Last year Netflix expanded worldwide (more or less), followed by Prime Video, and I thought that it’s about time I retrofit my TV with new “smarts”. Initially I just wanted to get Netflix + YouTube + consumer friendly setup as cheaply as possible. After some research I figured that my 2 best options are Amazon Fire TV Stick or Roku Streaming Stick.

Both are only supported in a few markets, so I had to import them somehow. I got Fire TV and, while I kinda liked it, I found myself wanting more: local TV apps are not available on Amazon’s App Store (while available on Google Play), Fire TV OS puts content that I cannot get (for geo reasons) front and center, etc.

Enter Android TV

As I looked at my “issues” with Fire TV, I realized that all of them should be addressed with a “real” Android TV Box. For some reason I expected that everyone is making them. Oh, was I wrong!

If you go to the official Android TV site you see 5 items on the device list: SHARP and SONY TVs (which are of no interest to me at this point), Xiaomi Mi Box, NVIDIA Shield and Razer Forge TV. That's it. You may think that this is just a short featured device list, but unfortunately it is pretty much all there is.

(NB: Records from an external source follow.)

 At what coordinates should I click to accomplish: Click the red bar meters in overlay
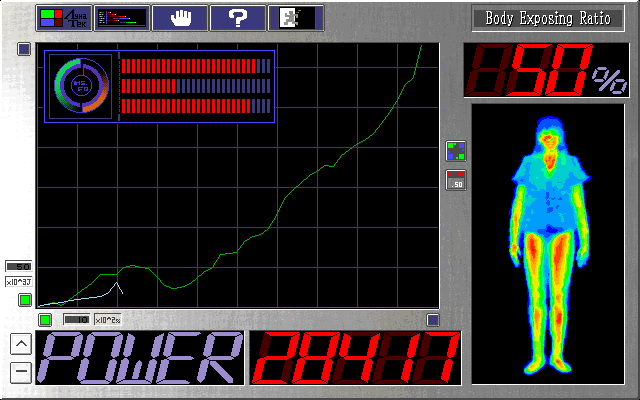(x=196, y=86)
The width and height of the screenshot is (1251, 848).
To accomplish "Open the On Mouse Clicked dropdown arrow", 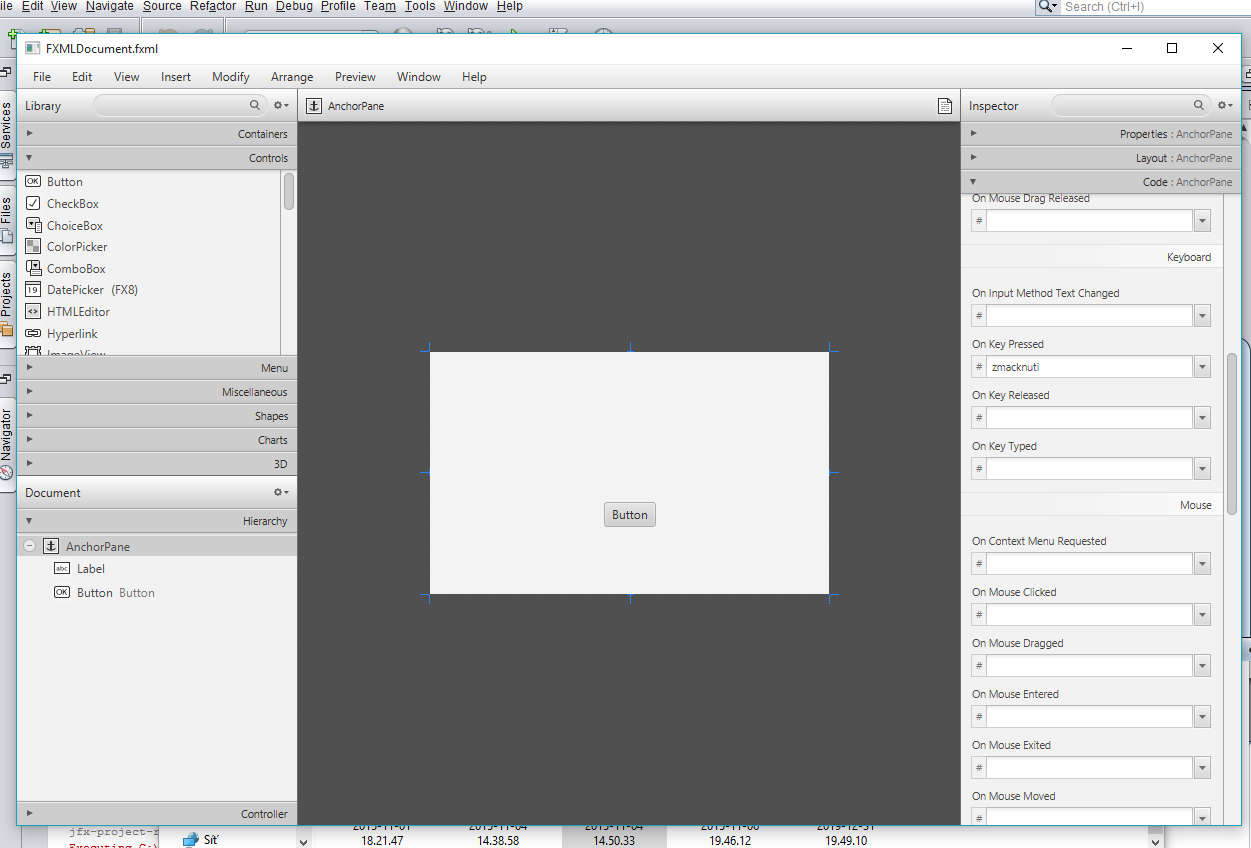I will 1202,615.
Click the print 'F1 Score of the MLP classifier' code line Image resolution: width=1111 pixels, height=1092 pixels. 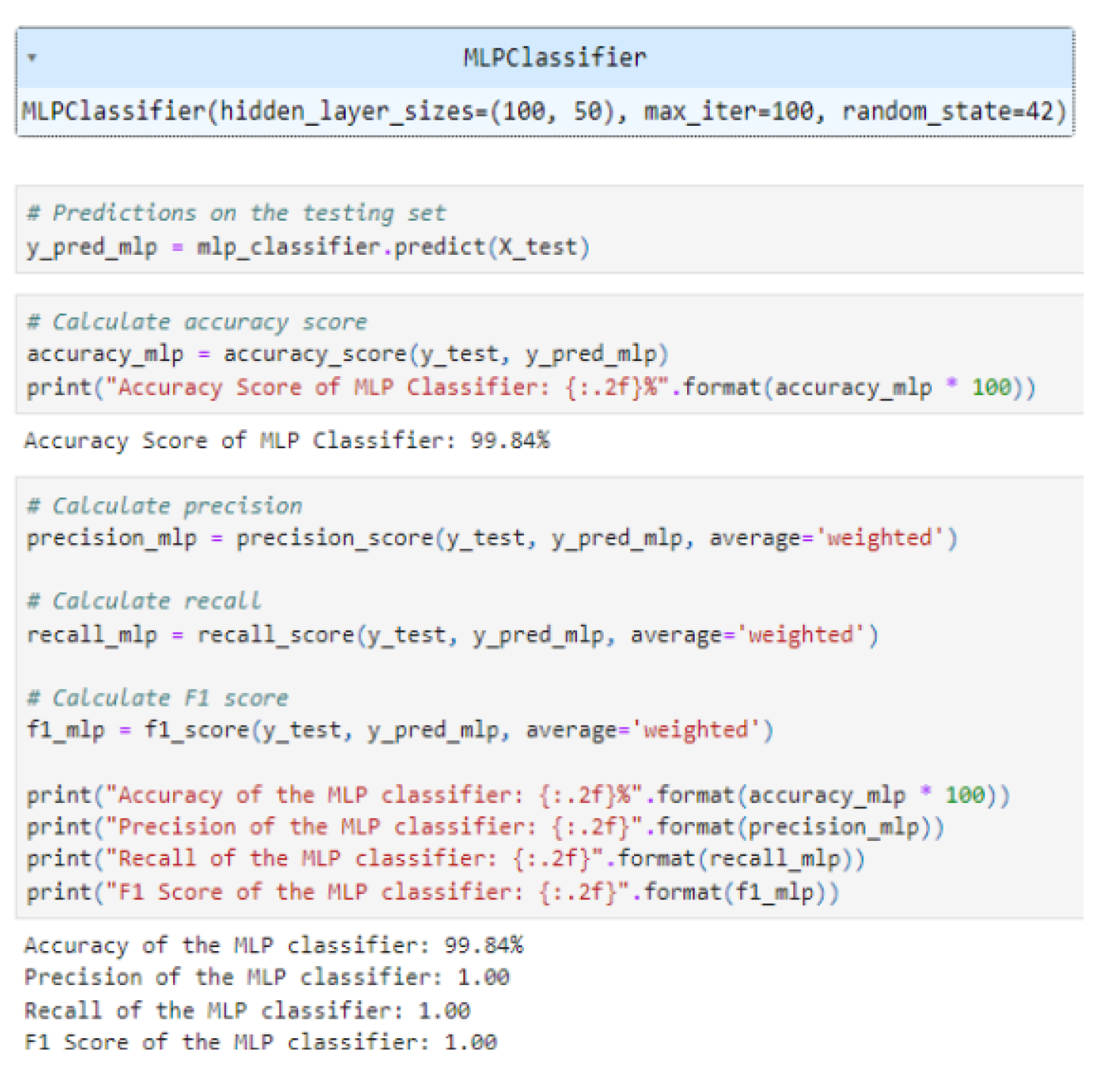point(432,892)
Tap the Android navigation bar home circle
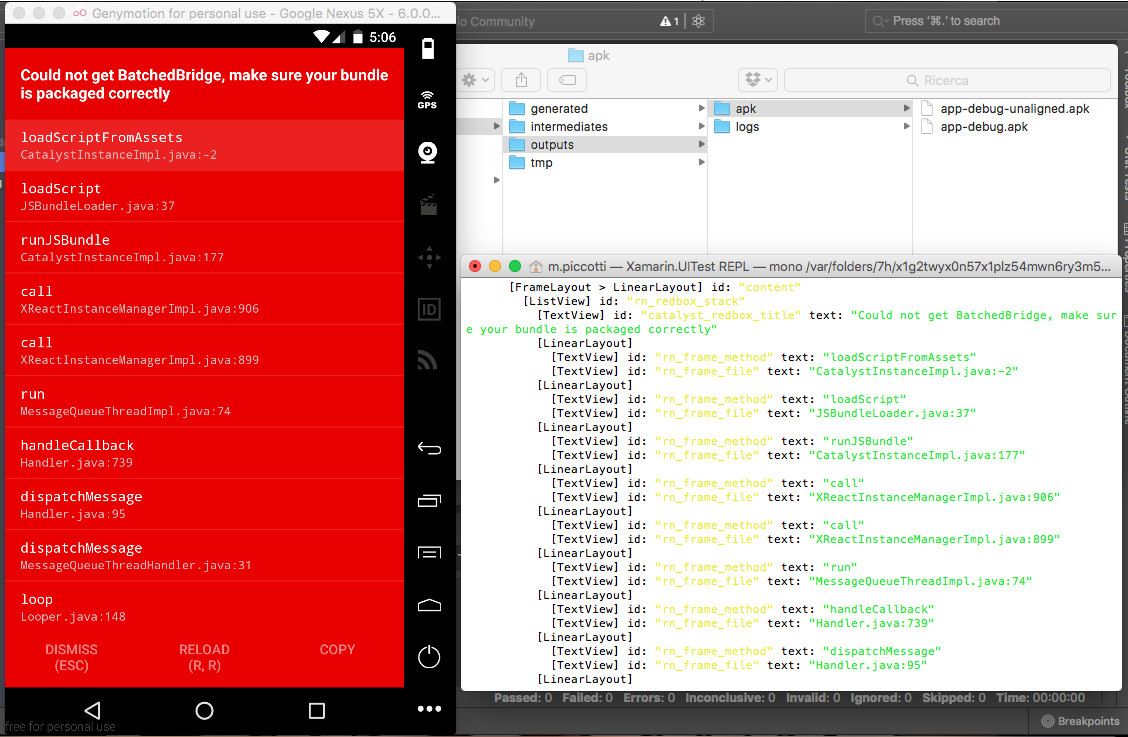Screen dimensions: 1128x737 pyautogui.click(x=204, y=710)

OK, 3 options is not great, but it is still 3 options to choose from, right? Not so fast:

  • NVIDIA Shield is more of a competitor to Xbox One and PlayStation 4 rather than a media streaming box. It starts at $200. Not exactly a competitor to $40 Fire TV/Roku sticks.
  • Razer Forge TV is a bit cheaper (still north of $100 though), but it seems that it has reached an end-of-life point and is hardly available anywhere.
  • Xiaomi Mi Box seems like a winner, but it is also very scarcely available and if you want to import it from somewhere you risk getting a Chinese version. Even when “ships from and sold by Amazon.com.people getThis is not the Mi Box Android TV player with Marshmallow 6. It is a Chinese variant made for chinese users. Does not work with the Google App Store.”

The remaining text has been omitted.